Assignment – Using only the entries below, copy exactly the lines that begin at the one with "Click the magnifier search icon" and end at the one with "Select the Hand", both included. Drop the pictures.

• • • • •

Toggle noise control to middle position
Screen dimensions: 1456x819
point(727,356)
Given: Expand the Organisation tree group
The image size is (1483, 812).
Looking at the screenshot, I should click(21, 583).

• • • • •

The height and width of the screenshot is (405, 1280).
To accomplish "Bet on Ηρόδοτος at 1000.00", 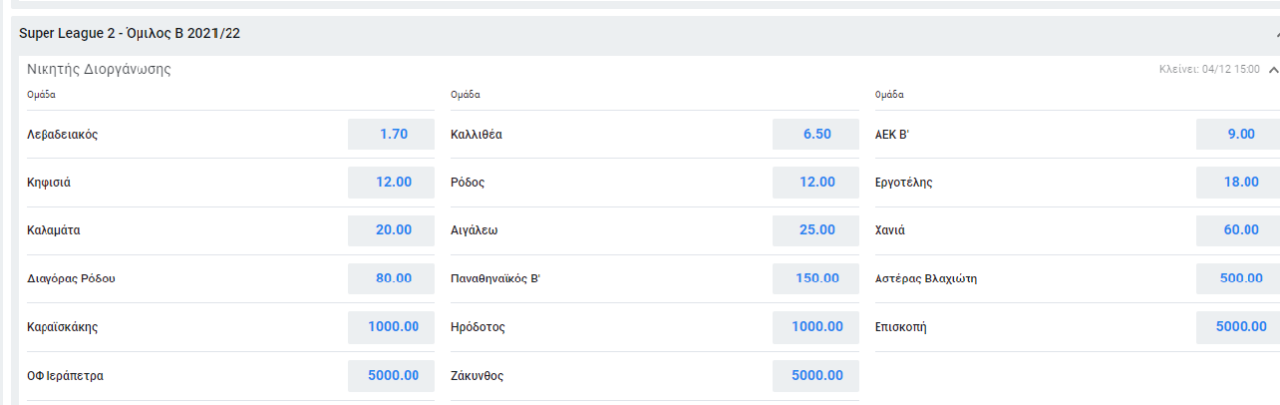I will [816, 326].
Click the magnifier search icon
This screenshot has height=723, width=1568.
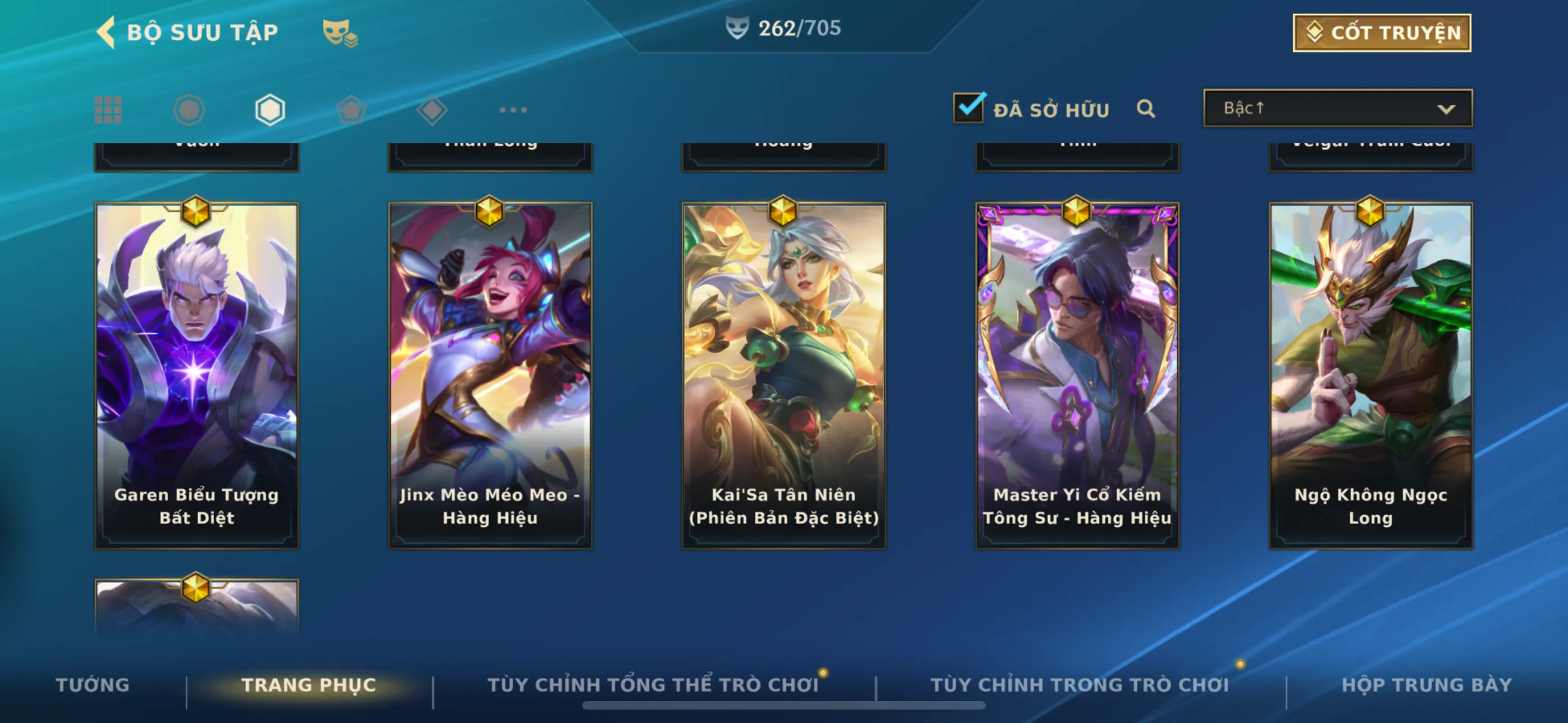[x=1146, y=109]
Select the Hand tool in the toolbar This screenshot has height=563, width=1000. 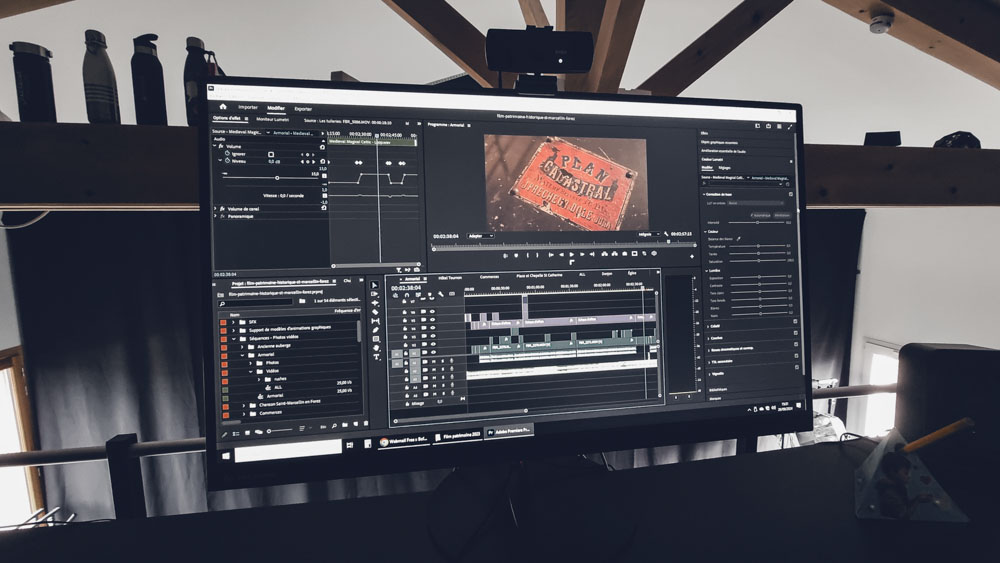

• • • • •

Your response –
Click the magnifier search icon
This screenshot has height=723, width=1568.
[x=1146, y=109]
Select the Hand tool in the toolbar This screenshot has height=563, width=1000. 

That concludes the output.